The villages of Staphorst and its southern neighbour Rouveen came into existence as in the 13th century monks started to bring the bogs and swamps into culture.
All the farms were built along the long road through the bog area. Thus a lengthy row of farms was built, becoming the 7 miles long village of Staphorst-Rouveen. This phenomenon is called in Dutch: lintbebouwing (ribbon urbanization). In many parts of the Netherlands this type of village is quite common, e.g. Vriezenveen, the villages along river dykes in the Netherlands, the so-called moor-colonies in the provinces Drenthe and Groningen, as well as the German regions opposite the border.
A specialty for Staphorst is, that after a farmer's death, his land was often divided between his sons. The son, who didn't inherit his father's farm, built a farm-house for his own behind the other. Therefore, many pieces of farmland are very lengthy, yet narrow (e.g. 1500 x 40 metres). Originally, each piece of land was 125 metres wide.
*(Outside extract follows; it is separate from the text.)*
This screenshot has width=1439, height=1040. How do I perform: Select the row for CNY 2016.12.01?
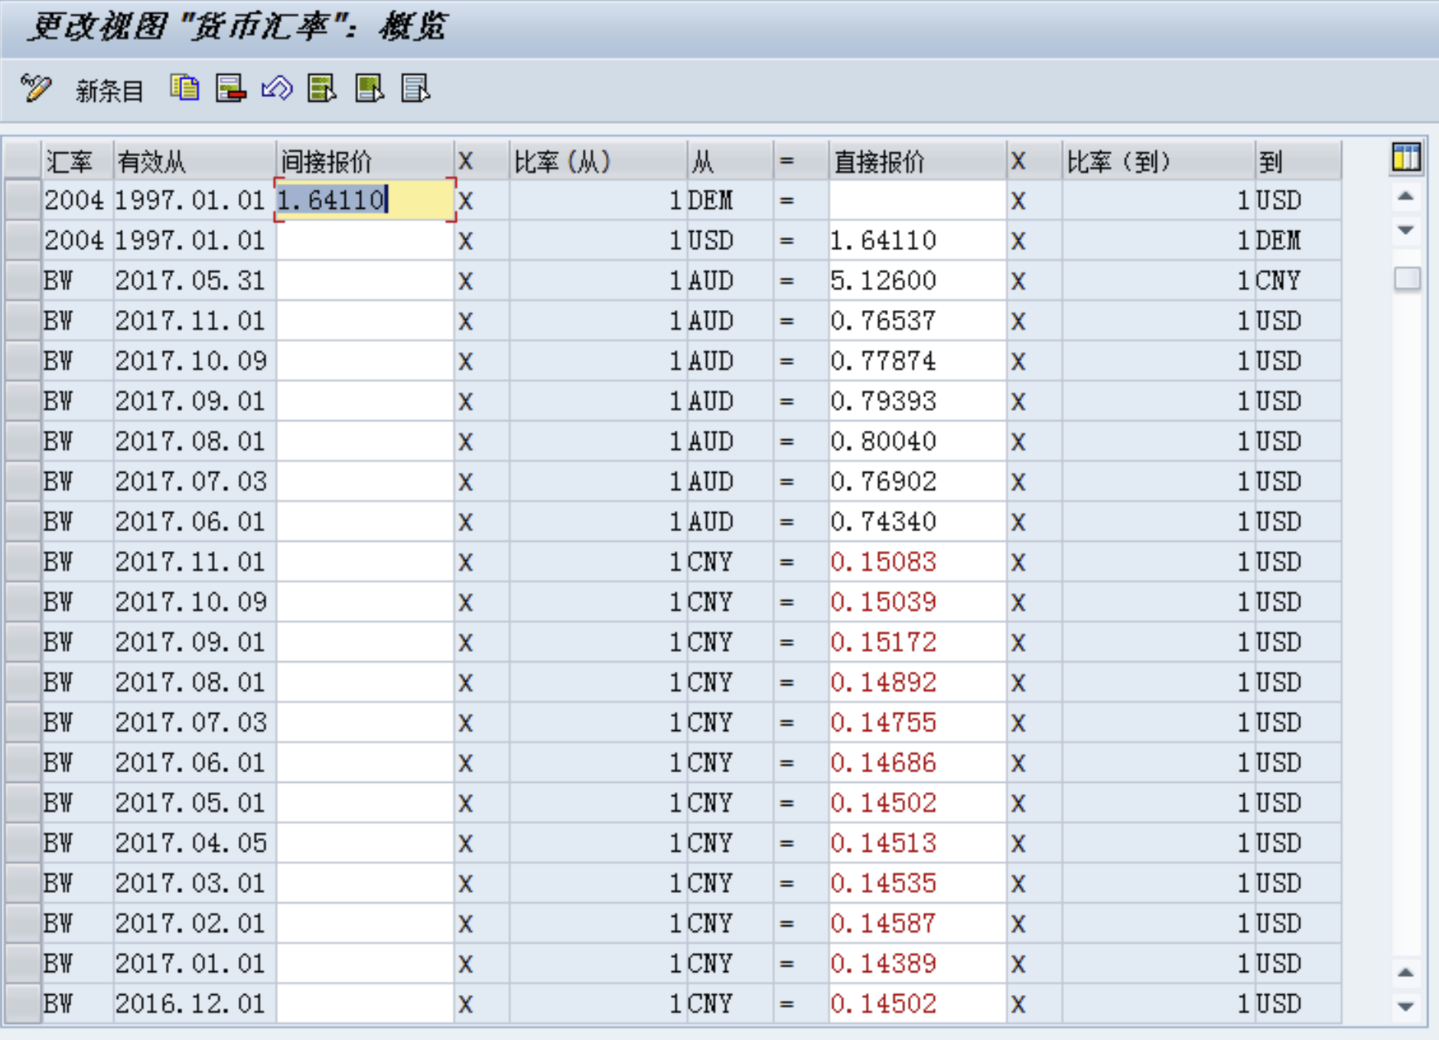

The farms are of the traditional Low Saxon type. They have green doors and window shutters. Most farms existing now were built between 1850 and 1910.
Staphorst is still a largely orthodox calvinist village and has one of the highest church attendancy rates of the Netherlands. In 1971, Staphorst became world news due to an outbreak of polio. 39 people (mostly children) became infected with polio. Of these, five died and a number of others became disabled. 20% of residents remain unvaccinated for religious reasons. As a result, Staphorst and other similar areas in the Netherlands are classified as risk areas by the WHO – the only such area in Europe.